Auch die Szene im Atrium des Kontorhaus sieht aus wie eine Schrottplatz-Deko fürs Freßlokal „Leopold's“ nebenan: ein Rollstuhl, zwei Harleys und ein amerikanischer Sportwagen, allesamt schwarz abgekokelt wie die Überreste aus „Mad Max“. Darüber schwebt sehr dramatisch ein Tarnnetz der Bundeswehr, und man versteht sofort, was Flatz mit seiner Installation meint – der Titel „Lost Generation“ ist also ziemlich überflüssig. Ansonsten kann man in den Räumen der Galerie Matthias Kampl noch eine Wand mit Zeitungsseiten anschauen, auf die der österreichische Performance-Spezi und Goldschmied immer wieder „dark angel“ geschrieben hat. Kanther, Tandler und ein paar Skinheads sind auch dabei. Kein Grund zur Aufregung.
Bis 20.10. Do.–Fr. 14–19,
Sa. 13–18 Uhr, Friedrichstraße
O tempera, o mores! Früher hatte die Galerie Nikolaus Sonne schöne Räume in einer Patrizierwohnung an der Kantstraße. Heute heißt der Kunsthandel Nikolaus Sonne Fine Arts, und man teilt sich den neuen Laden Unter den Linden 69 D mit einer Boutique, die Alessi-Geschirr, Postkarten und pastellfarbene Designer- Aschenbecher verkauft. Wer trotzdem die Galerie betritt, wird von einem parfümierten Geschäftsführer bewacht, wenn der nicht gerade am Handy mit auswärtigen Kunden Gespräche führt. Andererseits – wo in Berlin bekommt man schon Zeichnungen von Andy Warhol aus dem Jahr 1953 zu sehen? Und was sind schon ein paar häßliche Eierbecher gegen die unglaublichen Schuhe, die Warhol entworfen hat?
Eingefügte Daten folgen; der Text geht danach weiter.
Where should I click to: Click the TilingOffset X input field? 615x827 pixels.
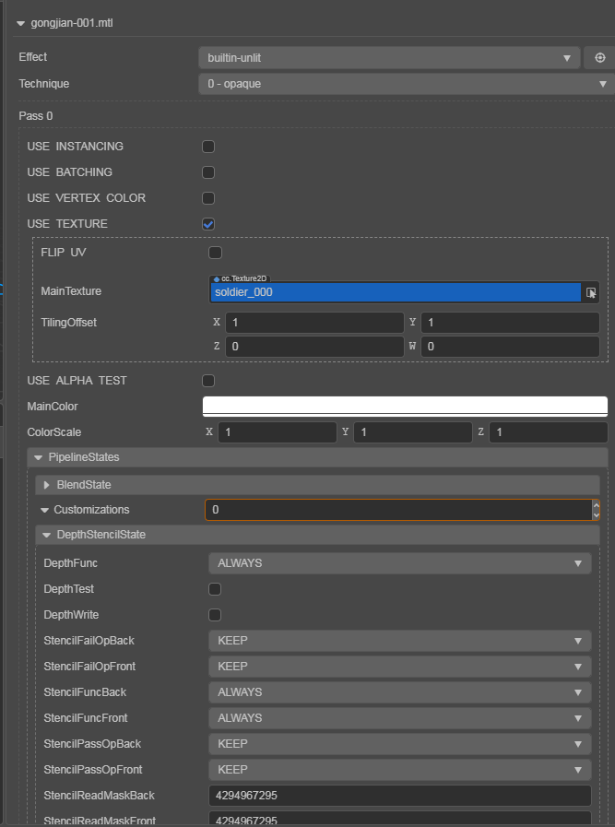point(313,323)
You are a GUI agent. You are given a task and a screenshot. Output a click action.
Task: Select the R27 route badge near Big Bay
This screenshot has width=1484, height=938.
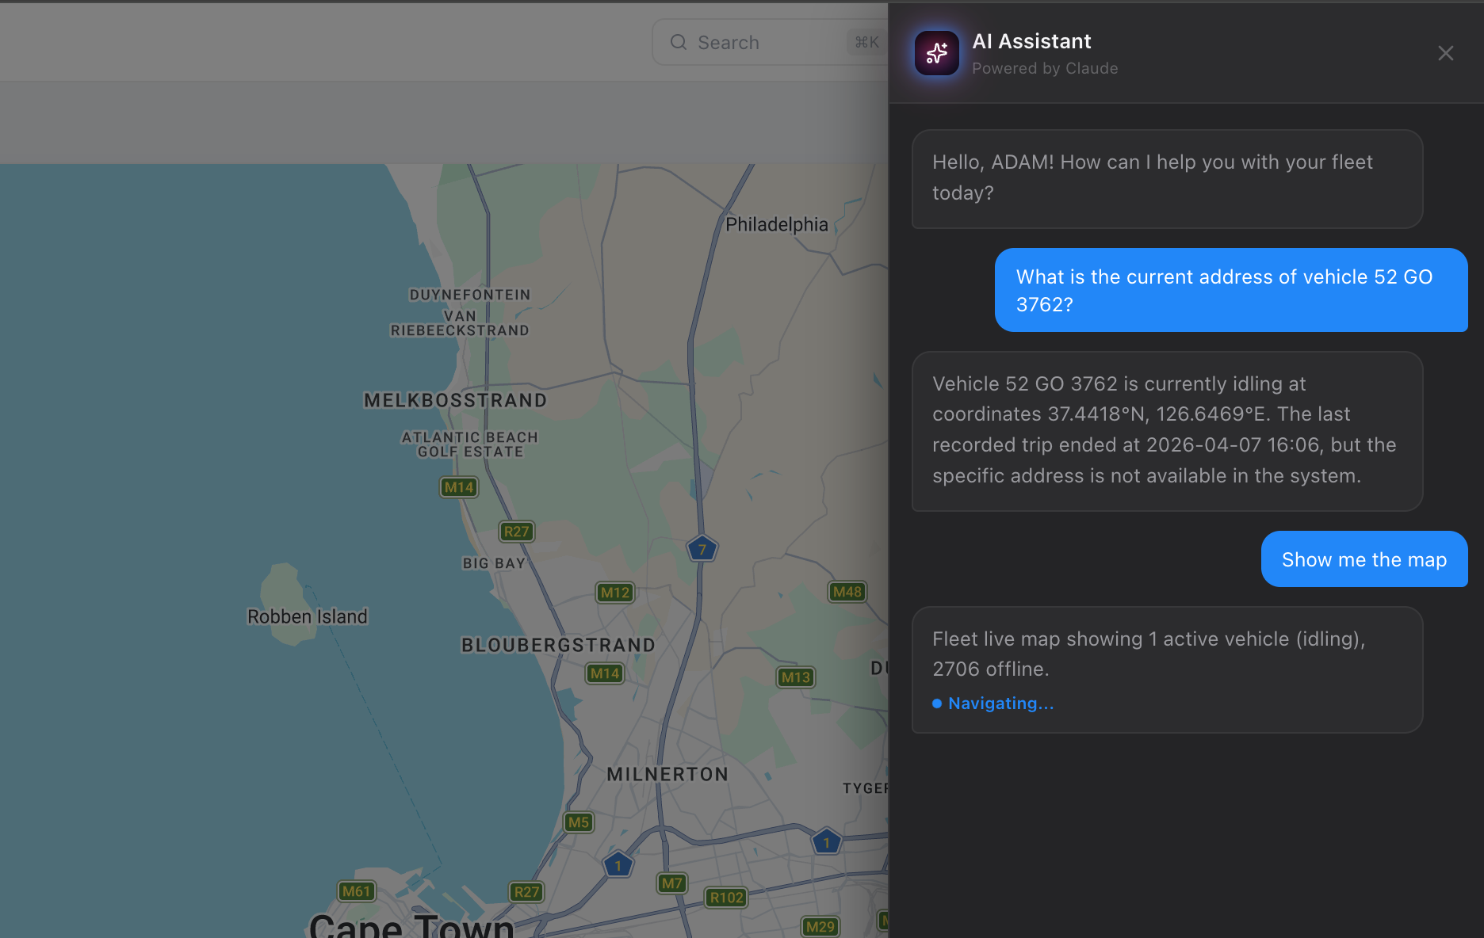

„I want to be as famous as the Queen of England“ steht als Titel über den 150 Arbeiten. Natürlich hat sich dieser Wunsch für Warhol erfüllt. Weil er aber – anders als die meisten anderen Künstler – überhaupt nicht nachtragend war, hat er die Königin, genauso wie Lenin, Willy Brandt oder Tony Schuhmacher, weiterhin mit Nachsicht und Bewunderung behandelt, wenn er sie porträtierte. Deshalb sind die ausgestellten Siebdrucke so mitreißend wie vielleicht Bilder von Velázquez, auch wenn sie den Kölner Dom, Kennedys Begräbnis oder den Reichstag zeigen. Wären nicht diese furchtbaren Räume... Später unterhalten sich zwei Süddeutsche im 100er-Bus über das Café Einstein. Sie rätseln, ob der Neubau Unter den Linden der Hauptsitz ist und das Restaurant an der Kurfürstenstraße bloß die schäbigere Dépendance. Das ist beruhigend – auch wir werden demnächst eine Seite mit „Kunst & Markt“ einführen, denn alles wird gut.